During her senior year of high school, Peters shadowed her family in their commercial real estate business and ultimately went to work for the company post-graduation in 2017. But by 2021, she felt it was time to tackle something different.
She and her sisters started selling sneakers from their decades-long collection on Instagram in 2017, and in the spring of 2021, Peters discovered that the live auction app Whatnot was another platform they could sell on. At the time, the app was only streaming sports trading card sellers but was planning to expand.
As Peters waited for her opportunity to sell sneakers, she got hooked. Watching sellers "break," or unbox, sealed collectable cards "was just mind blowing to me," she says. "I was like, where did this come from?"
Peters had always loved sports and decided to give selling sports trading cards on Whatnot a shot. In her first year, her profile brought in just over $1 million in gross revenue, according to documents reviewed by CNBC Make It. Today, her company Achickrips has multiple Whatnot seller channels and brings in more than $1 million in gross merchandise value per week.
Here's how Peters built her booming business.
There was a natural tie-in between selling sports trading cards and selling sneakers. If a sneaker is linked to a specific athlete, the popularity of their sneaker, like their trading card, depends on the success of that athlete's career.
That basic understanding gave Peters a good base for learning her new field and a friend helped her procure the cards for her first stream. Streamers point a camera at card boxes and slowly unveil the contents of a box. Viewers can then let the streamer know they want to buy a card (or multiple).
Peters' first stream was about four hours, she says, and she did it from about 10 p.m. to 2 a.m. to make sure she wasn't competing with other sellers. Less than 20 people tuned in. But she made, to the best of her memory, "maybe $500, $600," she says, adding that "the buyer base was just there for the taking."
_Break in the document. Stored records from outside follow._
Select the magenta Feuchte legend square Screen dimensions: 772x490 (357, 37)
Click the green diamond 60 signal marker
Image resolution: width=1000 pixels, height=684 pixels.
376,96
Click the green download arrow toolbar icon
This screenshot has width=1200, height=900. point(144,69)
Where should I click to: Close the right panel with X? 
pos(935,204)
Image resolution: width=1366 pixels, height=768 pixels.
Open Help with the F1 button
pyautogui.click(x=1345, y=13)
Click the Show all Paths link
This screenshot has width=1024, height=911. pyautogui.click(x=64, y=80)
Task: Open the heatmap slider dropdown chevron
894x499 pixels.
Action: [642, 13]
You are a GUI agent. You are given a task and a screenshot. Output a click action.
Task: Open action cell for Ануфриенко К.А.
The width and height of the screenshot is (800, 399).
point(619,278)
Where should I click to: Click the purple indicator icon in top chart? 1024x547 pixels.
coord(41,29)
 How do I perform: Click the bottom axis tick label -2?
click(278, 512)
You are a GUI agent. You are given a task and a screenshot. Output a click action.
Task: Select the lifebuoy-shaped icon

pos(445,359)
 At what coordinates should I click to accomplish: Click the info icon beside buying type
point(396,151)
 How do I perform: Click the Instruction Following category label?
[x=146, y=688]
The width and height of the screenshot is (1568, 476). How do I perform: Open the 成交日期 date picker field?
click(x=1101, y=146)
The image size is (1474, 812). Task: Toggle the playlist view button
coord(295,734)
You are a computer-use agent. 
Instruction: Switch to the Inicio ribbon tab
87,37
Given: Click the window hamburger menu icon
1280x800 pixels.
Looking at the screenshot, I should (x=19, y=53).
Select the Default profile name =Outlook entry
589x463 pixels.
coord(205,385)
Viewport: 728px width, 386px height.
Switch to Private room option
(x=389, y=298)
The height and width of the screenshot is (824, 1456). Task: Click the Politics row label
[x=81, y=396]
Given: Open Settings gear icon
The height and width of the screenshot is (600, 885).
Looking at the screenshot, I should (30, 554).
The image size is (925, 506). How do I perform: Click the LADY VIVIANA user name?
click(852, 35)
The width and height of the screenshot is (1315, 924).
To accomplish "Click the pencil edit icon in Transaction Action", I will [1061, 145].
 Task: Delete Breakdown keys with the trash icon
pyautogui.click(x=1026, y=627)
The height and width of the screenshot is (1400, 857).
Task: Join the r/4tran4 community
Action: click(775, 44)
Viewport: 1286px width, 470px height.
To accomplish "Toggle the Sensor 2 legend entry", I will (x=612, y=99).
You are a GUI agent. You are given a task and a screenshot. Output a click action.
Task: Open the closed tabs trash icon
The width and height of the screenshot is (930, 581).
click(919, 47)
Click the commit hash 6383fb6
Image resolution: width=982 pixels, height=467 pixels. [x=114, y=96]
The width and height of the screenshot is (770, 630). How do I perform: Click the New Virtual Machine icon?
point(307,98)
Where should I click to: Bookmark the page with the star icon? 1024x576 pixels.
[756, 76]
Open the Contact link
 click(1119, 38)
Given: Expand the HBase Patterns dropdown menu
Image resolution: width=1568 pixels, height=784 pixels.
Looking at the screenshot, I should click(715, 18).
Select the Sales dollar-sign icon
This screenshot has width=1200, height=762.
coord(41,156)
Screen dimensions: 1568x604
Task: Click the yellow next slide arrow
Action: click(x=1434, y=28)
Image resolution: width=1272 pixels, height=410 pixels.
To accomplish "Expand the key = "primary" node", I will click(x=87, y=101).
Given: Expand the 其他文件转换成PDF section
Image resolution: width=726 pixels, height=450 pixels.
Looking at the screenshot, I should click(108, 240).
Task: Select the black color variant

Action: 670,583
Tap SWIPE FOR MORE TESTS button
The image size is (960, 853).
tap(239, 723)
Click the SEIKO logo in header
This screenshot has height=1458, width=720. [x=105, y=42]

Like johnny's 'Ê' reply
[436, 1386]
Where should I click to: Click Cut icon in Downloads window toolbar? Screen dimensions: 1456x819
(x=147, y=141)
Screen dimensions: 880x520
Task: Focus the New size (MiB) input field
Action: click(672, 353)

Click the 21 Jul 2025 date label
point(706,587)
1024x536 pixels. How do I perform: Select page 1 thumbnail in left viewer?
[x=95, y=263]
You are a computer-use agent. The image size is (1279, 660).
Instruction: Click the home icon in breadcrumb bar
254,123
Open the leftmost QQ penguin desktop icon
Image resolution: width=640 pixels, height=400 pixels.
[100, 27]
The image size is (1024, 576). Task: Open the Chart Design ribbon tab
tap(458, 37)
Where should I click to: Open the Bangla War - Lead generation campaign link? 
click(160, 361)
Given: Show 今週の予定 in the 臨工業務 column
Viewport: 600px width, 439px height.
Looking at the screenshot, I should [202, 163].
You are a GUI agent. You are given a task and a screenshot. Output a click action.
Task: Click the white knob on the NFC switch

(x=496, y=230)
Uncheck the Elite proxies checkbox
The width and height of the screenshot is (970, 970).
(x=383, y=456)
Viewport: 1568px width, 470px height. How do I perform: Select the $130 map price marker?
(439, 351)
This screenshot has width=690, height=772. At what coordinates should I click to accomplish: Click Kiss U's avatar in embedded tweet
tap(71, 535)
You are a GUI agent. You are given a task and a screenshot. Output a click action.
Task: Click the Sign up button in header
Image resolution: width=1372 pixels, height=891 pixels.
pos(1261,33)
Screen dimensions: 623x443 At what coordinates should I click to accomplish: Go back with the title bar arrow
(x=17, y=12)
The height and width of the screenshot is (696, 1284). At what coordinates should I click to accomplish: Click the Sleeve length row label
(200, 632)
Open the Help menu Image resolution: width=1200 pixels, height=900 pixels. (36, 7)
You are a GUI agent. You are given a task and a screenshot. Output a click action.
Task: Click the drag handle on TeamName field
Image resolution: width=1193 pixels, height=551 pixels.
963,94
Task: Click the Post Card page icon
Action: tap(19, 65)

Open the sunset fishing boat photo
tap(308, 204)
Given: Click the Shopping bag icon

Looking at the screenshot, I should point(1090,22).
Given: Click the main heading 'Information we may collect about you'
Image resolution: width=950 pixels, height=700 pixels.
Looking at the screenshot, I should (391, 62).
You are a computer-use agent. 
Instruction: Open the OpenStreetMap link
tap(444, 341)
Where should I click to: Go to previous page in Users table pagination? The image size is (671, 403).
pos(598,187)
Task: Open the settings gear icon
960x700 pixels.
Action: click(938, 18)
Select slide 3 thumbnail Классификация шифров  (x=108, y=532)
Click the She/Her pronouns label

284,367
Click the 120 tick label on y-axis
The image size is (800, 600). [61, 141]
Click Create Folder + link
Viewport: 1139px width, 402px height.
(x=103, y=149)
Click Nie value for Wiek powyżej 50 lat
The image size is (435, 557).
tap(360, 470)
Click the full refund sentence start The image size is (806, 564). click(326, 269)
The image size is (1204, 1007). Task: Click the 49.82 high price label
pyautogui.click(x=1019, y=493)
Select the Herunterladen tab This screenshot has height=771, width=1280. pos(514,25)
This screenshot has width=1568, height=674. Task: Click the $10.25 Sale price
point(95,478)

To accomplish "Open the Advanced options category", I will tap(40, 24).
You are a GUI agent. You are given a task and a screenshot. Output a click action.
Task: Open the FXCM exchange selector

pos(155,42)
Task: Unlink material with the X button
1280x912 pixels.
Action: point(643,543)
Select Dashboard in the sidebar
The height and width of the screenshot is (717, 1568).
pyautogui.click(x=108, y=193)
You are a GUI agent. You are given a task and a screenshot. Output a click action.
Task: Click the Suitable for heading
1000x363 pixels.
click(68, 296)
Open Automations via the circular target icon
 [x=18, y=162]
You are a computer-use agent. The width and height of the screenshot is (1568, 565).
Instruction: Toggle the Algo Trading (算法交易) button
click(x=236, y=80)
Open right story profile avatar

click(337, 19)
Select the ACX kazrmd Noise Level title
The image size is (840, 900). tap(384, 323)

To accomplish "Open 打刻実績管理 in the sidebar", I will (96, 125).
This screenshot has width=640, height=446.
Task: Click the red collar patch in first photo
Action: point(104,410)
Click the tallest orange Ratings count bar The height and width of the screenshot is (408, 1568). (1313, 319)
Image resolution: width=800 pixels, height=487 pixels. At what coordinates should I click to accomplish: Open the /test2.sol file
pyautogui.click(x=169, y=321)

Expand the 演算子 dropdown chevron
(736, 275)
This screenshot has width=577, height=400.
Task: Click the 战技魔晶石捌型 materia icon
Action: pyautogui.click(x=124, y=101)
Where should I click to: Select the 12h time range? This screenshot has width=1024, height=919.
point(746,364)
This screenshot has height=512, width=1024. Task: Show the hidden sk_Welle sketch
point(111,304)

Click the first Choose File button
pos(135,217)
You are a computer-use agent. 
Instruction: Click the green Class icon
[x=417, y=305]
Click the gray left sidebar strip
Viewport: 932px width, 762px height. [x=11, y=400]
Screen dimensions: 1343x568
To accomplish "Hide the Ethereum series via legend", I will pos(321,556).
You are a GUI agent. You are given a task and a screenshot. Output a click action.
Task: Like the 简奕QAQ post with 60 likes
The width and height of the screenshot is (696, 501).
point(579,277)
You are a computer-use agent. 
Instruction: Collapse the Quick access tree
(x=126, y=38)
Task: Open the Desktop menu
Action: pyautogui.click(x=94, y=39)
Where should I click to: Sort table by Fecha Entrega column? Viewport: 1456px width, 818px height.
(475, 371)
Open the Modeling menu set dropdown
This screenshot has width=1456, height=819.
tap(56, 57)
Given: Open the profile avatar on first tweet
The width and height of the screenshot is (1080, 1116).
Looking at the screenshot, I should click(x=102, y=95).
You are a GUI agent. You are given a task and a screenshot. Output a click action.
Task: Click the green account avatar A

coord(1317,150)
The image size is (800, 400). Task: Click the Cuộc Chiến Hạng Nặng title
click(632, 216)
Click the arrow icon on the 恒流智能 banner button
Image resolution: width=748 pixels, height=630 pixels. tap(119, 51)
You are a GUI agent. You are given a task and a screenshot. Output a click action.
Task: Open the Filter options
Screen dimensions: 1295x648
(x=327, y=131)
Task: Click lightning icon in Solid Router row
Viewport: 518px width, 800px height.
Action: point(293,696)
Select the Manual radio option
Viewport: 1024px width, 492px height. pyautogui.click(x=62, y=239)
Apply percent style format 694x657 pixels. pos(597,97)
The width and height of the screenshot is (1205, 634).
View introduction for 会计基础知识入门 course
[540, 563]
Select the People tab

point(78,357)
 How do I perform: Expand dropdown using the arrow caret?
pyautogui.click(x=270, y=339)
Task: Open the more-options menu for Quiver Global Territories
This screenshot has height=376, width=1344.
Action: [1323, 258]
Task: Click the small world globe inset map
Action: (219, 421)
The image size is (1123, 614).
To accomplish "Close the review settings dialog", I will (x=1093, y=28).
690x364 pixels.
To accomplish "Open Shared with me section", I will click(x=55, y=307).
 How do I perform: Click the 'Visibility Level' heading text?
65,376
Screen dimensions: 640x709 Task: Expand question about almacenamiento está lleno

That first year, "I used to do 12 hour streams to 24 hour streams," she says. She would then answer DMs and work on sorting and shipping. She also built out relationships with card box sellers to ensure she got the highest-quality cards.
"It felt like a 24-hour shift every day," she says.
Given her quick success, Peters started hiring help that first year. At first it was part-timers who helped tackle the day-to-day of the business. In 2022, she made her first full-time hire. Today, Achikrips has more than 40 employees, she says. The majority of them work full time.
People are "either sorting through the orders, [they're] shipping the orders, there's people doing customer service," she says. About half of them stream, in addition to taking on other tasks.
The company now has five different sports trading profiles that sell football, basketball and baseball cards. In the last year, the company has also expanded to new fields: They now have a profile for selling thrift clothing and one for selling coins.
Peters stepped away from streaming herself in 2023.
It was getting hard to be "creating the ideas and paving the way for us to get there while still sitting behind and streaming multiple hours a day," she says. She's taken on a more high-level managerial role putting out fires as they come: "The Wi Fi is out in the corner, we're going to run out of [protective card] sleeves soon," etc.
Down the line, she wants to get the company's channels to be streaming more hours of the day and to experiment with YouTube. "People are now making social posts solely about the entertainment factor of ripping the cards," or breaking them out of their packaging, she says, without even trying to making money off of them. That's an avenue she's interested in exploring.
Five years ago, Peters hadn't even heard of Whatnot. Now, she loves what she's doing. "I couldn't dream of a better thing to call work," she says.